EXERCISE OBJECTIVE ▸
Would you reproduce each of the following entries word for word, leaving nothing out and changing nothing?
* BEGIN ENTRIES PROVIDED *
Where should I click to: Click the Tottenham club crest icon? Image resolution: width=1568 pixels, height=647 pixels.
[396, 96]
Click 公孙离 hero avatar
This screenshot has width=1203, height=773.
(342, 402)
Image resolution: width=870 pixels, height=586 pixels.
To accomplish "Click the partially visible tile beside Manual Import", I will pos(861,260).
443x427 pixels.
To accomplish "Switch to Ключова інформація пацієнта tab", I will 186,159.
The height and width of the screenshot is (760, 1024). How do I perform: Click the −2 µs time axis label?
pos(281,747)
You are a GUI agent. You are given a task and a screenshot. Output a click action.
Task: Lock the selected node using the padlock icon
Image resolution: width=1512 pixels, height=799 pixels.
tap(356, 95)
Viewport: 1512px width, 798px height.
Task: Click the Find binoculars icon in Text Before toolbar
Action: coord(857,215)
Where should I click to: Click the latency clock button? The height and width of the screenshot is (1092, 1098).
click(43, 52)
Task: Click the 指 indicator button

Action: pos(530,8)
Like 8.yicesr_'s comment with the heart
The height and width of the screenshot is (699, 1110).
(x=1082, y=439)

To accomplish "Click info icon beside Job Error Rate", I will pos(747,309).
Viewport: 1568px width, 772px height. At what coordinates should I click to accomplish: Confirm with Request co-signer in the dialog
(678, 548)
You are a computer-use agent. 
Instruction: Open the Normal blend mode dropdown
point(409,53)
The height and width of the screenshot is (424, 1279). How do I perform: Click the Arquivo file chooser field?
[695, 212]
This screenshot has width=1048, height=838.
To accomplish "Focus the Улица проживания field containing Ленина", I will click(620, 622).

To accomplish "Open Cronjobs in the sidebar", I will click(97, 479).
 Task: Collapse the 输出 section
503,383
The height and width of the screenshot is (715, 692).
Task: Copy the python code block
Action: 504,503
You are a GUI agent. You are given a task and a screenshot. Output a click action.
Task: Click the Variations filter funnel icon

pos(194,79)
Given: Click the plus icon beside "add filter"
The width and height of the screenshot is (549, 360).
* END ENTRIES PROVIDED *
SOLUTION ▸
Where should I click to: Click the Tottenham club crest icon? Image resolution: width=1568 pixels, height=647 pixels.
[396, 96]
Click 公孙离 hero avatar
This screenshot has width=1203, height=773.
(342, 402)
Image resolution: width=870 pixels, height=586 pixels.
To accomplish "Click the partially visible tile beside Manual Import", I will pos(861,260).
443x427 pixels.
To accomplish "Switch to Ключова інформація пацієнта tab", I will 186,159.
The height and width of the screenshot is (760, 1024). How do I perform: Click the −2 µs time axis label?
pos(281,747)
You are a GUI agent. You are given a task and a screenshot. Output a click action.
Task: Lock the selected node using the padlock icon
Image resolution: width=1512 pixels, height=799 pixels.
tap(356, 95)
Viewport: 1512px width, 798px height.
Task: Click the Find binoculars icon in Text Before toolbar
Action: coord(857,215)
Where should I click to: Click the latency clock button? The height and width of the screenshot is (1092, 1098).
click(43, 52)
Task: Click the 指 indicator button

Action: pos(530,8)
Like 8.yicesr_'s comment with the heart
The height and width of the screenshot is (699, 1110).
(x=1082, y=439)

To accomplish "Click info icon beside Job Error Rate", I will pos(747,309).
Viewport: 1568px width, 772px height. At what coordinates should I click to accomplish: Confirm with Request co-signer in the dialog
(678, 548)
You are a computer-use agent. 
Instruction: Open the Normal blend mode dropdown
point(409,53)
The height and width of the screenshot is (424, 1279). How do I perform: Click the Arquivo file chooser field?
[695, 212]
This screenshot has width=1048, height=838.
To accomplish "Focus the Улица проживания field containing Ленина", I will click(620, 622).

To accomplish "Open Cronjobs in the sidebar", I will click(97, 479).
 Task: Collapse the 输出 section
503,383
The height and width of the screenshot is (715, 692).
Task: Copy the python code block
Action: 504,503
You are a GUI agent. You are given a task and a screenshot. Output a click action.
Task: Click the Variations filter funnel icon

pos(194,79)
Given: Click the plus icon beside "add filter"
The width and height of the screenshot is (549, 360).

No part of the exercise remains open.